Generating quantities (beginner)

Hi there,

Trying to get up and going with modeling in stan, and the first step I’m taking is comparing the results of sklearn’s linear regression with stan.

To keep it simple, I’m using one predictor variable, and one response variable (x, y). I’ve separated the dataset (length 26304) into two subsets, where x and y have length 17544, and x_new has length 8760.

Stan code:

data {
  int<lower=0> N;  // number of observations
  vector[N] x;  // predictor
  vector[N] y;  // outcome
  int<lower=0> N_new;
  vector[N_new] x_new;
}
parameters {
  real alpha;  // intercept
  real beta;   // slope
  real<lower=0> sigma; // assumes noise is normally distributed
}
model {
  y ~ normal(alpha + beta * x, sigma);
}
generated quantities {
  vector[N_new] y_new;
  for (n in 1:N_new)
    y_new[n] = normal_rng(x_new[n] * beta, sigma);
}

After compiling, in the fit step I get this error:
WARNING:pystan:Maximum (flat) parameter count (1000) exceeded: skipping diagnostic tests for n_eff and Rhat.
To run all diagnostics call pystan.check_hmc_diagnostics(fit)

I have default parameters (in pystan) for compiling – 4 chains, 1000 draws per chain.

What do I do with this warning? What does it mean?

@betanalpha ?

this is a PyStan error message - could you try this using CmdStanPy?
https://cmdstanpy.readthedocs.io/en/latest/ -https://cmdstanpy.readthedocs.io/en/latest/getting_started.html#installation

Note for PyStan users: PyStan and CmdStanPy should be installed in separate environments. If you already have PyStan installed, you should take care to install CmdStanPy in its own virtual environment.

also, put some priors on alpha and beta -

alpha ~ normal(0,1)
beta ~ normal(0,1)

secondly, in the 2nd to last line of the file -

y_new[n] = normal_rng(x_new[n] * beta, sigma);

you omit the intercept - is this intentional? or did you mean

y_new[n] = normal_rng(alpha + x_new[n] * beta, sigma);

There is no error message. It is just a warning that some automatic diagnostics are skipped. (They might take a long time for large number of parameters).

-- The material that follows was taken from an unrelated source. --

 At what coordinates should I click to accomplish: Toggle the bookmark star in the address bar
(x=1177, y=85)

Edit. We do automatically diagnostics for the sample, but usually users might want to save the fit before doing diagnostics which can take a long time (ess / rhat for 100k for example).

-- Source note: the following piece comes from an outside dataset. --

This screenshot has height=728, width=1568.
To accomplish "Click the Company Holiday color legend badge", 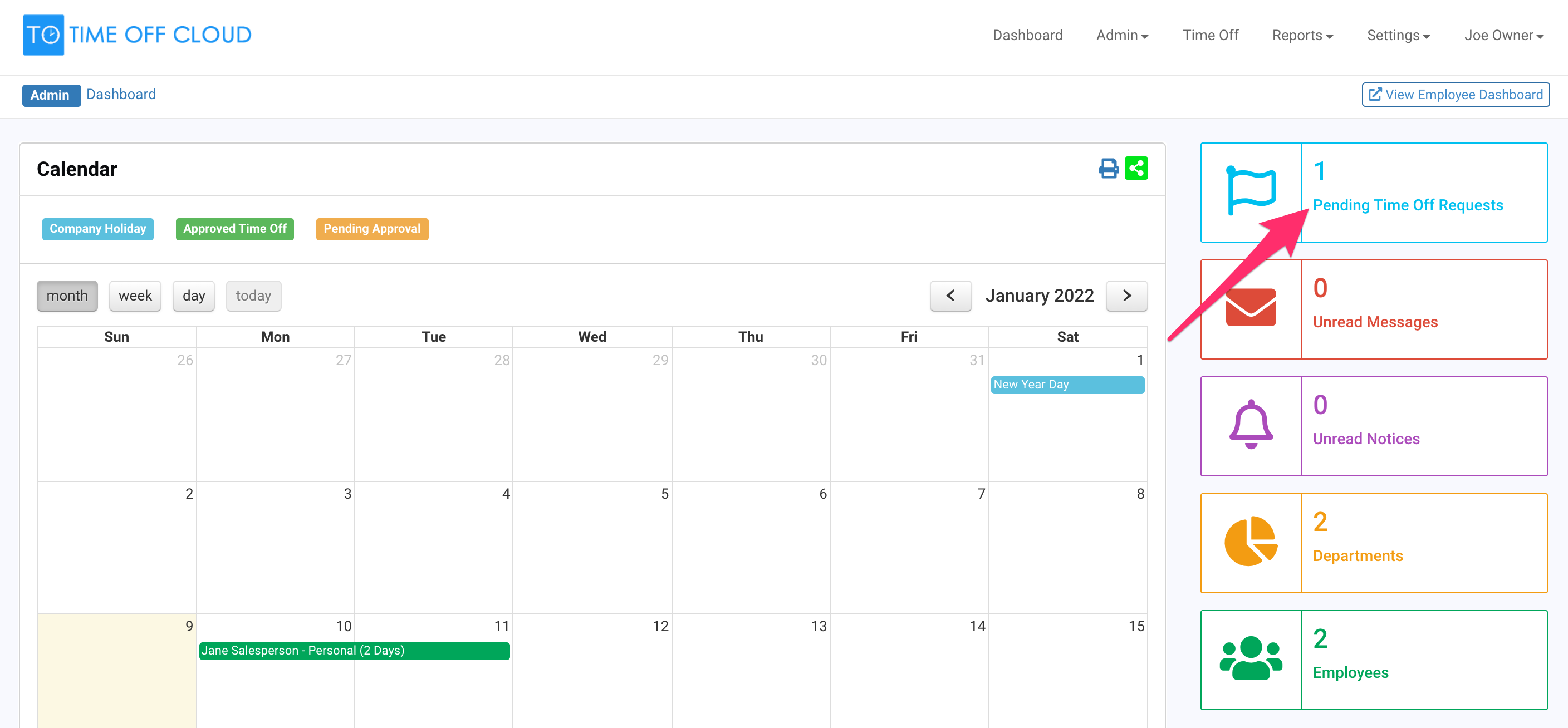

You can run all diagnostics manually as pystan.check_hmc_diagnostics(fit)

2 Likes

omitting the intercept – not intentional.
I’ve added the priors and the intercept.
I think there’s something basic I’m not understanding – I want to predict 8760 new values. Is this the “parameter count” which is exceeding 1000?
Is this the correct way to generate predictions (quantities)?

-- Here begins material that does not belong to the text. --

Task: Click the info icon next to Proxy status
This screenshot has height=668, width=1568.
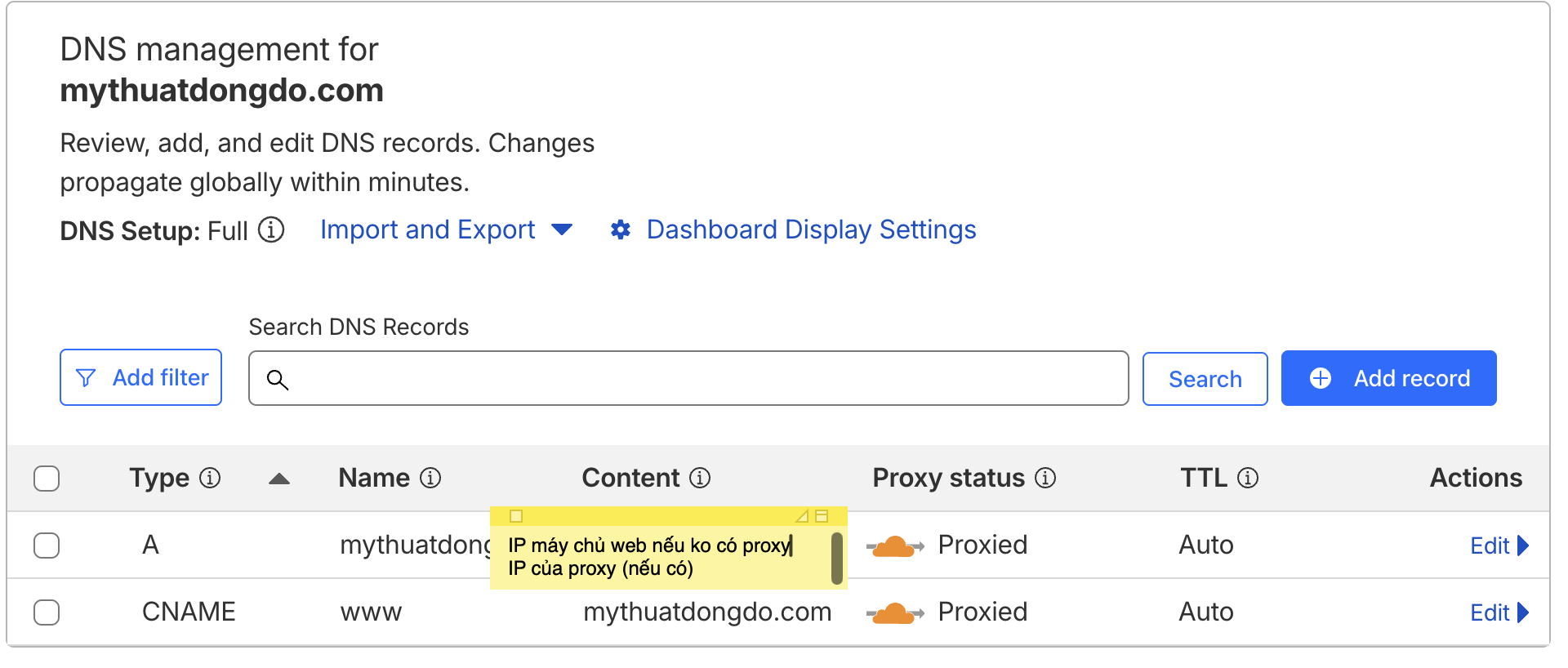Action: click(1045, 478)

As @ahartikainen notes that warning only indicates that your have more than 1000 variables in your Stan output (“parameter count” in the warning refers to all variables saved, including those in the parameters block, transformed parameters block, and generated quantities block) and so it’s not going to run diagnostics on all of them. All 8760 predictive variables defined in the generated quantities block will still be in the fit and available for your analysis.

1 Like

yes.

Thank you both for clarifying this! I appreciate it.